Dans une déclaration à MAP-Madrid en marge de sa participation à une réunion du comité d’affaires maroco-espagnol (Madrid/Valence 29-30 novembre), le directeur de la RTM, M. Larbi Bellaha, a ajouté que les buralistes pourront ainsi s’approvisionner en produits de tabac et hors tabac, que distribue la Régie, tels les timbres, les cartes téléphoniques, les briquets …etc.

La RTM va aussi distribuer des produits alimentaires non périssables,  »mais nous n’irons pas jusqu’à mettre à la vente les produits distribués par les épiceries et les supermarchés », a-t-il affirmé.

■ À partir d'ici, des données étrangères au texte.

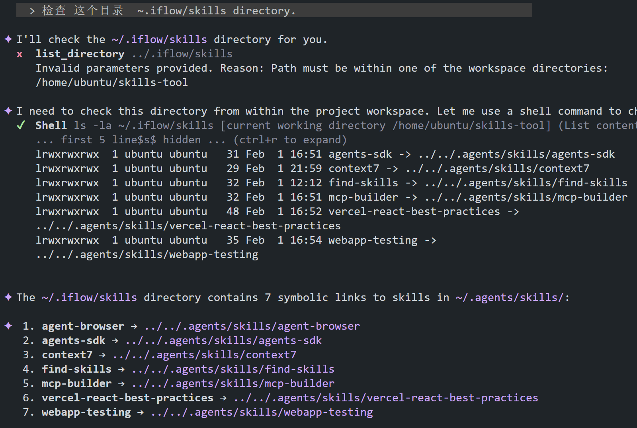637x428 pixels.
Task: Click the bold list_directory tool call name
Action: (80, 54)
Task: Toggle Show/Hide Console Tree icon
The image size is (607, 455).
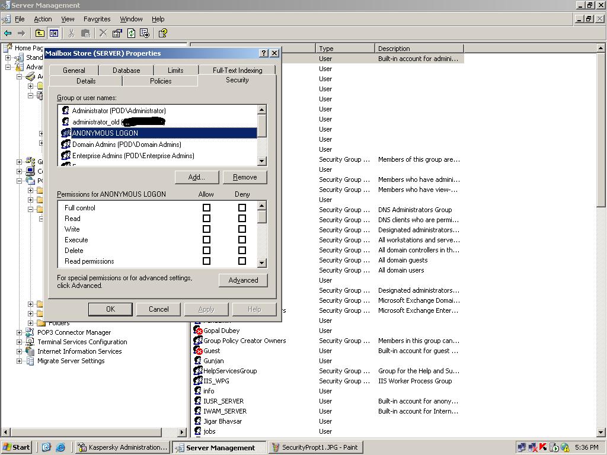Action: coord(54,33)
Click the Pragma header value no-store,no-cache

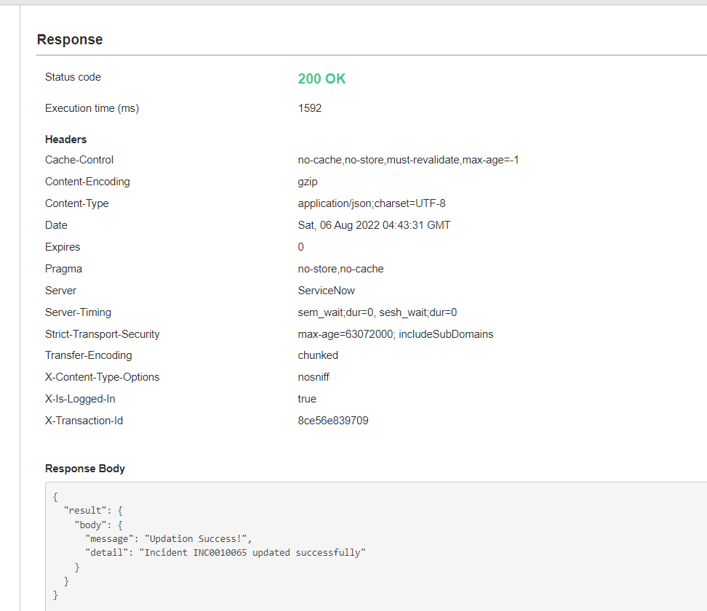(x=340, y=269)
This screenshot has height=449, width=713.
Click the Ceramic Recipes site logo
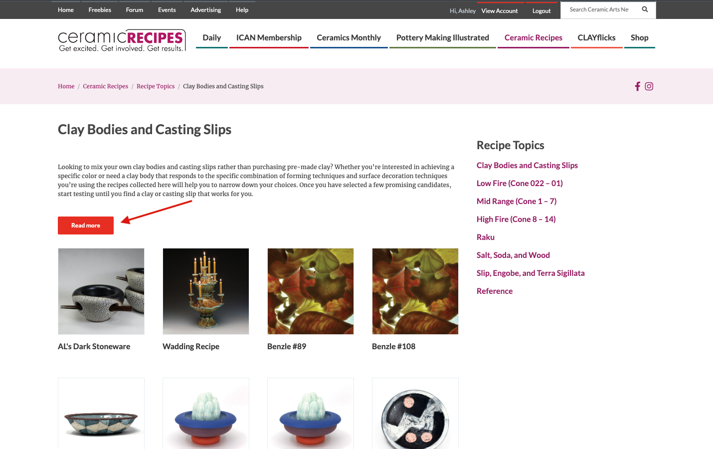point(122,40)
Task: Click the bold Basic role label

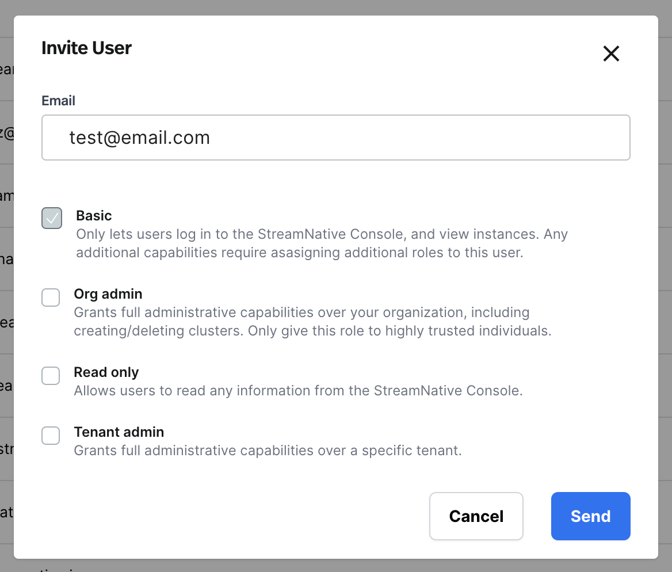Action: 94,216
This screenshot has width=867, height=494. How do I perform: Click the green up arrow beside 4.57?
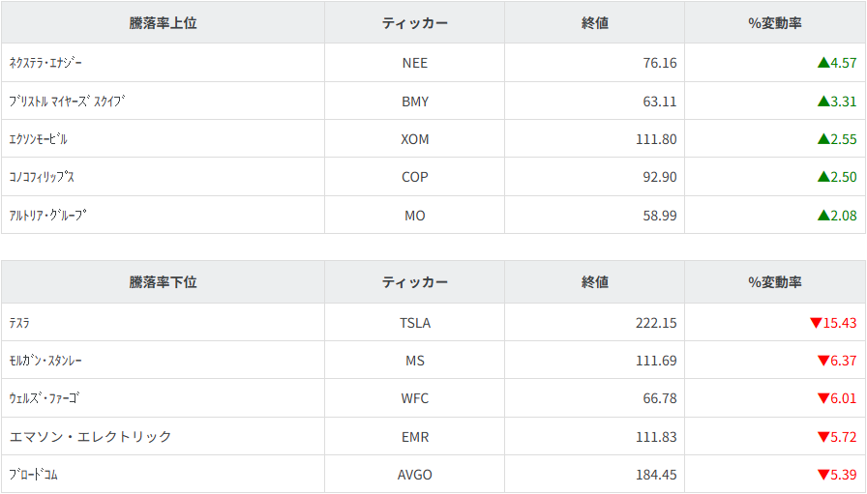point(823,63)
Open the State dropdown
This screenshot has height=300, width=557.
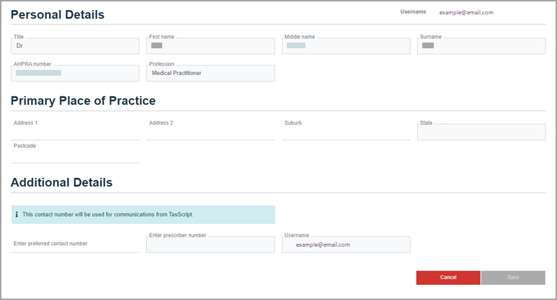pyautogui.click(x=481, y=132)
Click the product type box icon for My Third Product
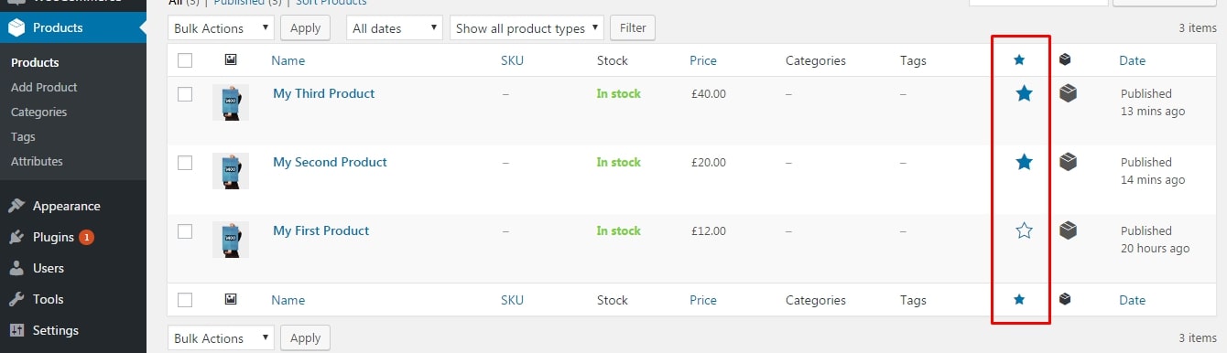Screen dimensions: 1227x353 click(x=1068, y=92)
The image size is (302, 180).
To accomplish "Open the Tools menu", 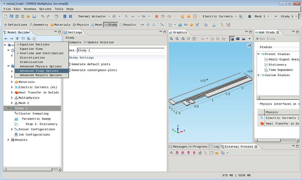I will [x=59, y=9].
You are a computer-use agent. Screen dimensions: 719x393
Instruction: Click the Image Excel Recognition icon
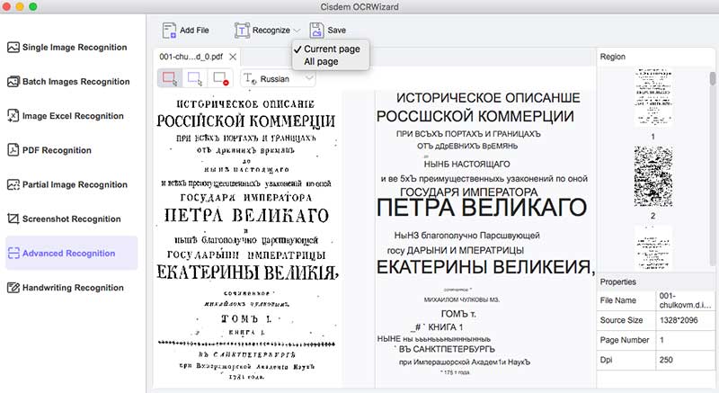13,116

La première supérette sera ouverte à Settat. Les autres ouvertures se feront progressivement sur un délai de 12 à 18 mois et concerneront notamment Rabat, Marrakech, Fès, Mohammadia. Ces magasins de distribution seront aménagés dans les anciens dépôts de la Régie des Tabacs.

Le modèle de cette chaîne de magasins à installer au Maroc sera calqué sur l’expérience de la maison mère Altadis en Espagne, où le cigaretier dispose d’un réseau de distribution de gros de la quasi-totalité des produits mis en vente par les bureaux de tabacs.

D’autre part, M. Bellaha s’est félicité des résultats obtenus par la RTM, qui est devenue  »un facteur majeur de la croissance et de la profitabilité d’Altadis », qualifiant de  »succès » l’investissement réalisé par le cigaretier hispano-français au Maroc à travers l’acquisition de la RTM.

Les synergies développées entre le groupe Altadis et la RTM ont fait que la production de la Régie s’est beaucoup améliorée en terme d’efficience et de qualité, a ajouté le directeur de la RTM, faisant savoir que sa compagnie aspire à présent à exporter ses produits vers des marchés en Afrique et au Moyen-Orient.

Selon les derniers chiffres publiés par Altadis, le groupe a vu ses ventes au Maroc progresser de 18 % au cours des 9 premiers mois de l’année en cours.

Le chiffre d’affaires réalisé au cours de la même période a été de 124 millions d’Euros, représentant 85,1 % des parts du marché blond, contre 82,7 % en 2005.